Men are not prisoners of fate, but only prisoners of their own minds.

Franklin D. Roosevelt

It becomes much more interesting if they don’t know how many ‘rounds’ they will have to ‘play’. At that point they can’t be sure what’s going to happen and so perhaps the best strategy is to stay quiet? Imagine if the choices were for money instead of jail time. For this, let me introduce Alex^[4], our game show host. Hello, Alex. Now in our game the competitors get a similar choice to the crooks: cooperate (stay quiet) or defect (squeal). If they both cooperate they get a Reward for cooperation, which is, say $3. If they both defect they get a Punishment, still a bit of money but just $1. If one cooperates whilst the other defects then the one who cooperated gets a Suckers payoff. Basically nothing. And the other? They get the biggest money – a $5 Temptation to defect. See those bold letters? Good.

If you’ve been paying attention, you’ll have noticed that those red, underlined letters are worth something.

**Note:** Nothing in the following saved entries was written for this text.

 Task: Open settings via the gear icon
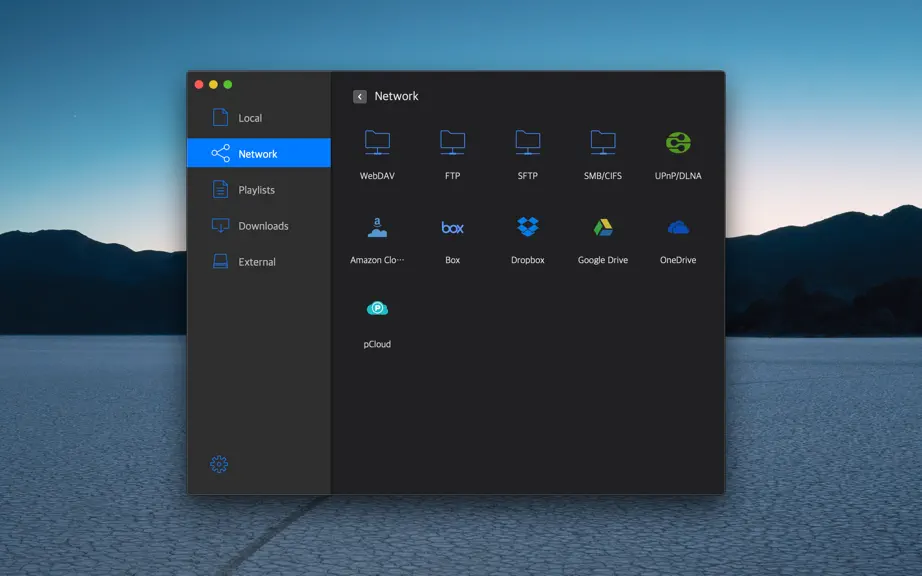pos(219,464)
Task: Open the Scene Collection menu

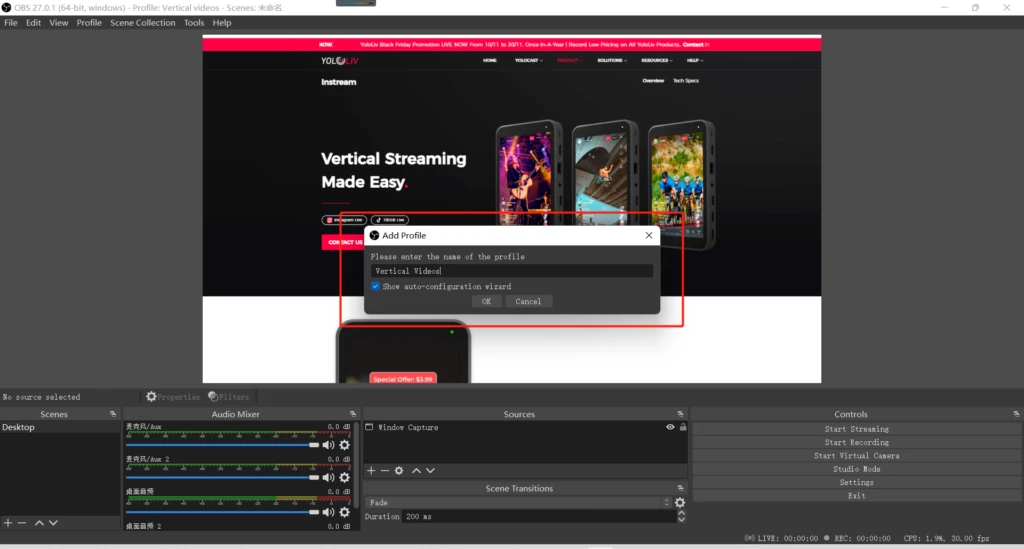Action: click(142, 23)
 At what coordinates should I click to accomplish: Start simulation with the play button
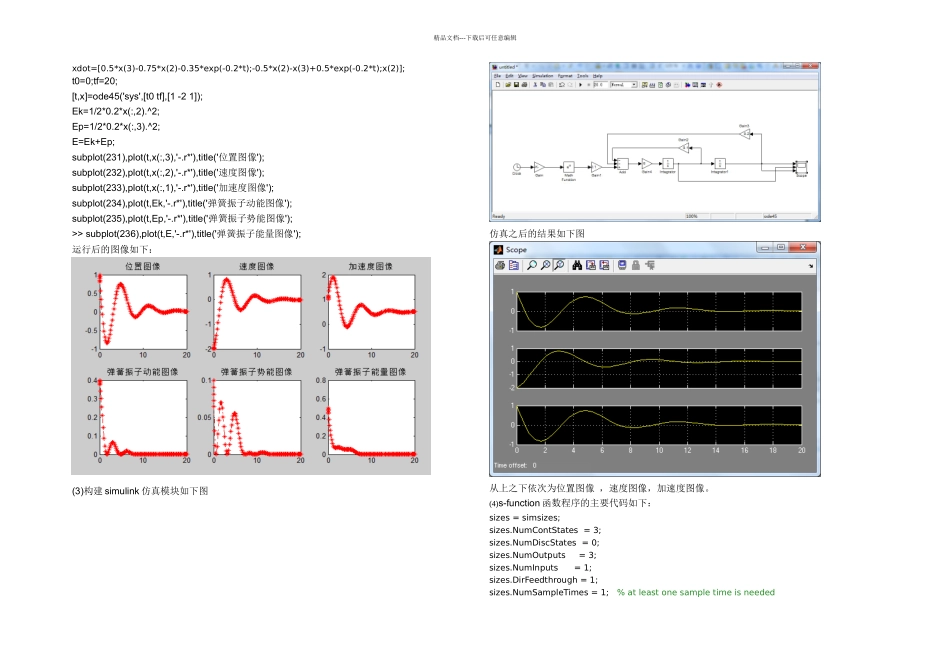[581, 85]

For this thing to be a Prisoner’s Dilemma, they need to be arranged in a particular way: T>R>P>S. You can see that in the picture (I hope!) You can make all kinds of games around this and the dilemma remains. It’s pretty neat (and simple)

The Prisoner's Dilemma Matrix, but this time with money instead of time in jail. — Figure 3.7: And so, it comes to be a game

The Prisoner's Dilemma Matrix, with letters — Figure 3.8: The Prisoner’s Dilemma Matrix, with letters.

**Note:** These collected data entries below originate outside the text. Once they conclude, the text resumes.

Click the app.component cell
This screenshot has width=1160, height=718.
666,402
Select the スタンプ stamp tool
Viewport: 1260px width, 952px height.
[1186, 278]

The Prisoner’s Dilemma (PD) has been the source of many different studies since its inception in the 1950s by two RAND researchers: Merrill Flood and Melvin Dresher, and its subsequent codification and description (using the prisoners we know today) by Canadian mathematician, Albert Tucker. To bring it to our more recent past, let’s talk about a couple of tournaments run by Robert Axelrod in the 1980s (Axelrod, 1984). Axelrod is a political scientist and was examining the dilemma as a kind of lens for looking at how decisions can get made in the context of international relations (it’s a long story and has roots in the Cuban Missile Crisis — if you’re interested, here is a very nice telling of the story). It’s worth noting that Flood and Dresher didn’t ‘invent’ the Dilemma – it’s always been there, but they identified how it kind of works (and that T>R>P>S relationship. Actually, it happened to be a really good explanation for mutually assured destruction (MAD) and the Cuban Missile Crisis (CES, 2019).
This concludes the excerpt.